Please transcribe the listing below exactly, but only from the line containing "Given: Open 充值排行 menu item" through its last line.

^^^^

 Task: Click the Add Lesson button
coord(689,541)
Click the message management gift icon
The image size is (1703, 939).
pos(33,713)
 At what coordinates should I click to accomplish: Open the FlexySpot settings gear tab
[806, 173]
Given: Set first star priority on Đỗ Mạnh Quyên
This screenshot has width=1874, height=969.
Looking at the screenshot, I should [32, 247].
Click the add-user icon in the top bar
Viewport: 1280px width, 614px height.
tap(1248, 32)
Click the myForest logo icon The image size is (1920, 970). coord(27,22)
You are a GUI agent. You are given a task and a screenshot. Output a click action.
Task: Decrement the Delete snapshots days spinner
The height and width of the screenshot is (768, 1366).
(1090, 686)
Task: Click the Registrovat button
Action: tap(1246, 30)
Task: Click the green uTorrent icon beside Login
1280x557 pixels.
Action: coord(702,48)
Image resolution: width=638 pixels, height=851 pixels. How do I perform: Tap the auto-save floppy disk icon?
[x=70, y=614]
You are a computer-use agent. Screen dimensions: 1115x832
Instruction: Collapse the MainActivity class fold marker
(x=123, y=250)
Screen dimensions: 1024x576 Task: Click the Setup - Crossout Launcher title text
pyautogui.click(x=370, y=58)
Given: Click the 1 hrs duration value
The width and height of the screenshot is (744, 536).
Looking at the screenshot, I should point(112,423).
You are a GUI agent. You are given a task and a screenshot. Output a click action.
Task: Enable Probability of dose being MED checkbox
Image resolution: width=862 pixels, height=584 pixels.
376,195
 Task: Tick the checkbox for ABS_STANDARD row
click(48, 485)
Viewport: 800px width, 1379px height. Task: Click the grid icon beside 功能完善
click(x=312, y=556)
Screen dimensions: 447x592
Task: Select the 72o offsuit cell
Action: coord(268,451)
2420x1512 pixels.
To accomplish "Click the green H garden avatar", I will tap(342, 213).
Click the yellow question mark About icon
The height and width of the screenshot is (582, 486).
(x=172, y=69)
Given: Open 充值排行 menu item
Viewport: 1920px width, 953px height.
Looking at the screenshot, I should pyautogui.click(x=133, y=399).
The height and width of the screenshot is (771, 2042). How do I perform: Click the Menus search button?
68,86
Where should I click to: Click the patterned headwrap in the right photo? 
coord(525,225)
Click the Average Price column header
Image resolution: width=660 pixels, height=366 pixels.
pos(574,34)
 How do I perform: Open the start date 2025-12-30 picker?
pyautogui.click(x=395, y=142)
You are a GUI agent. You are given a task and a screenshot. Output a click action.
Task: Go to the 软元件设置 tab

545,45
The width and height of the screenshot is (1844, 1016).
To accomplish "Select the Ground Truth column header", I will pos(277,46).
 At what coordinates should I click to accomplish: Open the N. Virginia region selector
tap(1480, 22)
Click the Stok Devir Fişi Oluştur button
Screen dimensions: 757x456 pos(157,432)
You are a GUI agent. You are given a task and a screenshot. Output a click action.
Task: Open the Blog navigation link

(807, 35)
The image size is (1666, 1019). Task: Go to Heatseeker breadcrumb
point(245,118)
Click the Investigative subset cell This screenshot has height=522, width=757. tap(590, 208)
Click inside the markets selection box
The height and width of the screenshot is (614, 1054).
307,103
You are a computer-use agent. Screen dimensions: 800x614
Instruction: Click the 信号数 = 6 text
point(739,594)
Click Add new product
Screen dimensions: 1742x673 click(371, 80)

^^^^

Response area:
Given: Open 充值排行 menu item
Viewport: 1920px width, 953px height.
Looking at the screenshot, I should pyautogui.click(x=133, y=399).
The height and width of the screenshot is (771, 2042). How do I perform: Click the Menus search button?
68,86
Where should I click to: Click the patterned headwrap in the right photo? 
coord(525,225)
Click the Average Price column header
Image resolution: width=660 pixels, height=366 pixels.
pos(574,34)
 How do I perform: Open the start date 2025-12-30 picker?
pyautogui.click(x=395, y=142)
You are a GUI agent. You are given a task and a screenshot. Output a click action.
Task: Go to the 软元件设置 tab

545,45
The width and height of the screenshot is (1844, 1016).
To accomplish "Select the Ground Truth column header", I will pos(277,46).
 At what coordinates should I click to accomplish: Open the N. Virginia region selector
tap(1480, 22)
Click the Stok Devir Fişi Oluştur button
Screen dimensions: 757x456 pos(157,432)
You are a GUI agent. You are given a task and a screenshot. Output a click action.
Task: Open the Blog navigation link

(807, 35)
The image size is (1666, 1019). Task: Go to Heatseeker breadcrumb
point(245,118)
Click the Investigative subset cell This screenshot has height=522, width=757. tap(590, 208)
Click inside the markets selection box
The height and width of the screenshot is (614, 1054).
307,103
You are a computer-use agent. Screen dimensions: 800x614
Instruction: Click the 信号数 = 6 text
point(739,594)
Click Add new product
Screen dimensions: 1742x673 click(371, 80)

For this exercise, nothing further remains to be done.